"""

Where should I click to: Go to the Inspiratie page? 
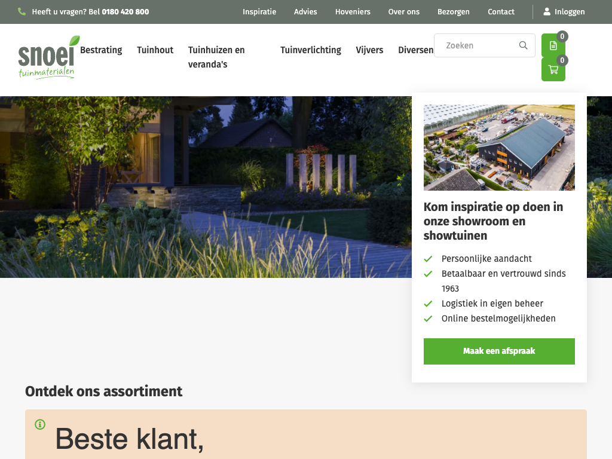(x=259, y=12)
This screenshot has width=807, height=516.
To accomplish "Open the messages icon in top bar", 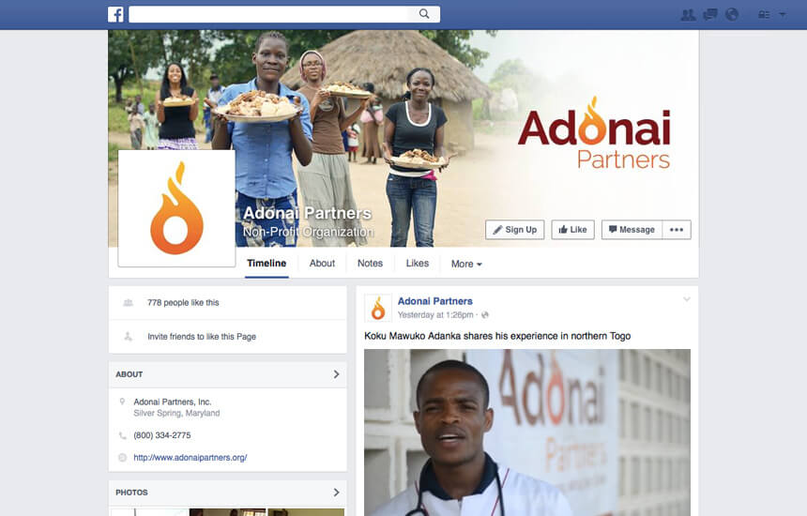I will (x=710, y=15).
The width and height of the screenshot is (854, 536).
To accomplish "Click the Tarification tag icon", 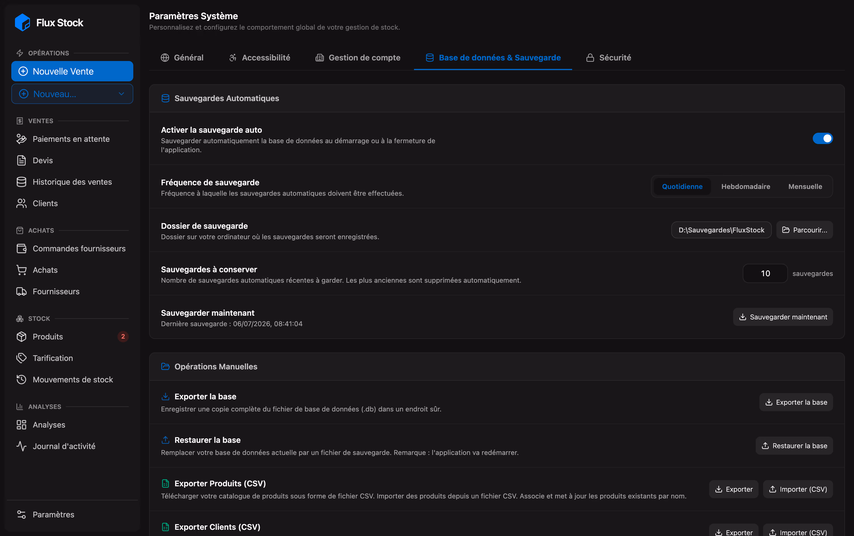I will [x=21, y=358].
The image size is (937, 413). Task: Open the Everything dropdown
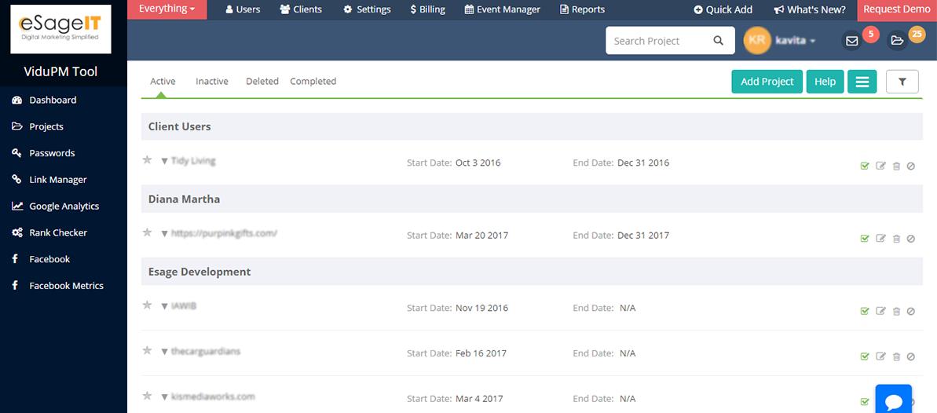point(167,9)
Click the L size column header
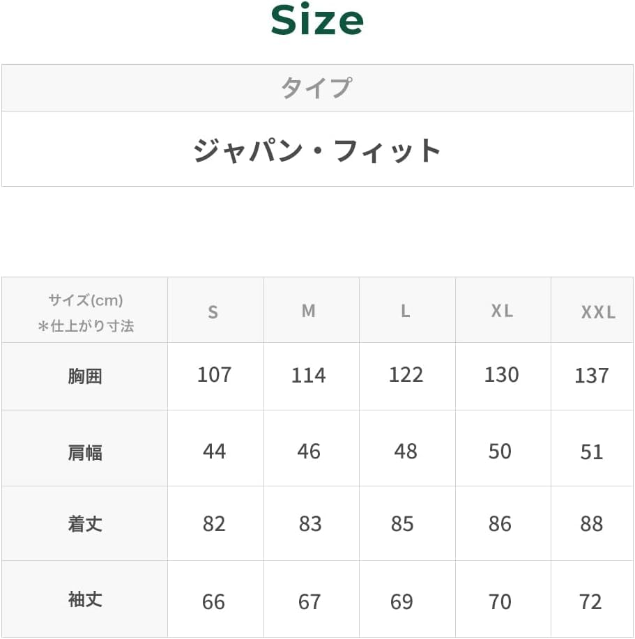635x639 pixels. tap(405, 311)
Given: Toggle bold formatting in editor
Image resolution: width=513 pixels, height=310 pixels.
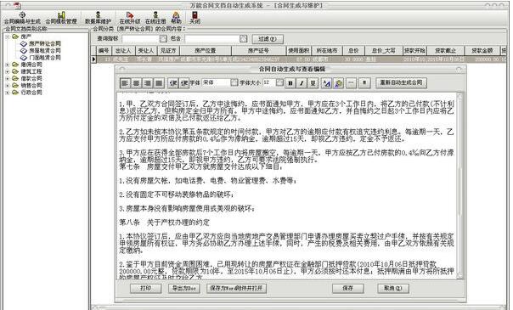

"""

### Assignment:
Copy out each line of the entries above that holds "screenshot".

### Solved exercise:
This screenshot has width=807, height=516.
The width and height of the screenshot is (854, 536).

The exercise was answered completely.